Celebrating our cultural heritage through storytelling

By Jack Stott - 13 May 2021

In an information-saturated age, storytelling is a powerful means of forging connections, capturing history and preserving our rich cultural heritage.

The “Story Tagging” project worth €1million is yet another fine example of collaboration between various schools and departments in RGU to support the creative industries. Funded in part by the Northern Periphery and Arctic (NPA) Programme of the European Union, Story Tagging is an interdisciplinary project, combining the expertise from the School of Creative and Cultural Business, Computing Science and Digital Media and Gray’s School of Art together with international partners from Sweden, Finland and Russia. 

The project involves multiple workstreams, but the underlying objective is to increase the market reach of small and medium enterprises (SME) in the creative industry by harnessing stories that celebrate the natural and cultural heritage of Northern Communities. One of the central activities will involve developing an integrated digital platform to host stories, trails, movies and information about locations and events in a wide range of multimedia formats. The aim will be to collect up to 30 stories in each partner country, some of which will be recorded by local story tellers. The stories will celebrate language, dialect and culture, ceconomic heritage, traditions, history, folklore, landscape and archaelogy. Project partners will collaborate with five SMEs in each country to bring stories to life through new products or works, which will then be mapped via the platform.


Elsa Cox, Orkney Project Development Manager, RGU, said, “Orkney shares a strong history of storytelling with the project regions as demonstrated by local folklore, music, art and an annual Storytelling Festival. The Story Tagging project is exciting as it brings the opportunity to enhance market reach by capturing the rich cultural and natural heritage of the region and imbuing creative products with those stories. Such stories bring large numbers of visitors to the islands annually, keen to experience the landscape and local culture for themselves. The local archaeological sites are of particular interest, but it would also be interesting to explore the more recent past with stories associated with the making of traditional crafts and the island’s world-class sustainable energy development. Creative SME’s in Orkney face similar economic challenges to those based across the project area due to location, distance to market and even lack of internet connection. With the potential to make it easier to do business sustainably in remote regions, the Story Tagging project has a great deal to offer locally.”

The platform will be promoted internationally and digital marketing models will be applied to enhance the market reach of participating creatives. Visitors accessing stories will access information about participating SMEs and their products and works, with links for online visitors to purchase, access and participate remotely. The platform will also push online traffic to established tourist and visitor information sites. It will collect data analytics, allowing creatives to better understand their customers and audiences to help design and refine future products and works.

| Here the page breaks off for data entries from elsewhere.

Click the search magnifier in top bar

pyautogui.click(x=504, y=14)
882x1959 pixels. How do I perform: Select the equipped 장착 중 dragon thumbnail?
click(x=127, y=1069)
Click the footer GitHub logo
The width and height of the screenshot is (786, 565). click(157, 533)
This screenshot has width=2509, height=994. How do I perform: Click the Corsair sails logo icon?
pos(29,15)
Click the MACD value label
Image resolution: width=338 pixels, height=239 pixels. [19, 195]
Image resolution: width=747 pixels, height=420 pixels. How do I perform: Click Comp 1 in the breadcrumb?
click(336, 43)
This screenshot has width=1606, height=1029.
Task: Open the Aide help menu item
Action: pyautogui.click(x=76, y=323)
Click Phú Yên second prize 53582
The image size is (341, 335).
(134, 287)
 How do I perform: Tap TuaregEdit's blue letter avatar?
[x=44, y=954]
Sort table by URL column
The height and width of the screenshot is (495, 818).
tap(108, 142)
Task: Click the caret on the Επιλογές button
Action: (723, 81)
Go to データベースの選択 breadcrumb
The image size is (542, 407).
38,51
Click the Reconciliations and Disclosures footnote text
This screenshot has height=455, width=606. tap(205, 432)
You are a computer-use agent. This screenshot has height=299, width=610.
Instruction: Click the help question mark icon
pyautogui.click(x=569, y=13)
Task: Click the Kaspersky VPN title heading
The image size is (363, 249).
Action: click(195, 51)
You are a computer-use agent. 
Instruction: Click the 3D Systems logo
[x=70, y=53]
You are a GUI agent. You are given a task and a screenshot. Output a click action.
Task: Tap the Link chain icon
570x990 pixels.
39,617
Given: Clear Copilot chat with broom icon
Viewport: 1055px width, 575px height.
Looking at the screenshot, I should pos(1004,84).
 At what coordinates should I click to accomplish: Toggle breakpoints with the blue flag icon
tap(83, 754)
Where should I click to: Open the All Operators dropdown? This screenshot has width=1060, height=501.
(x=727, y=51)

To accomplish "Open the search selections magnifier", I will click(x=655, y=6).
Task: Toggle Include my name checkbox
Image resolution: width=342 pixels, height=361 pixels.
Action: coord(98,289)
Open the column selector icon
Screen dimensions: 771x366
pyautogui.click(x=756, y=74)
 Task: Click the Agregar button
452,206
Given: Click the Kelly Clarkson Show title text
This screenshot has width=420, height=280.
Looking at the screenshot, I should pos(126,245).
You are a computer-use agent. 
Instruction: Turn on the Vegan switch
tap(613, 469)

The Story Tagging project supports RGU’s strategic aims of stimulating economic development, working with organisations to enhance skills and develop new products and services. The intention is that at the end of the project the platform will be available to communities and creatives across the NPA area and a not-for profit business model will be adopted to ensure the long-term sustainability of the digital platform. The platform will also host a skills hub (with training materials on harnessing stories, digital marketing and data analytics) to enhance the capacity of communities and creative SMEs across the wider region.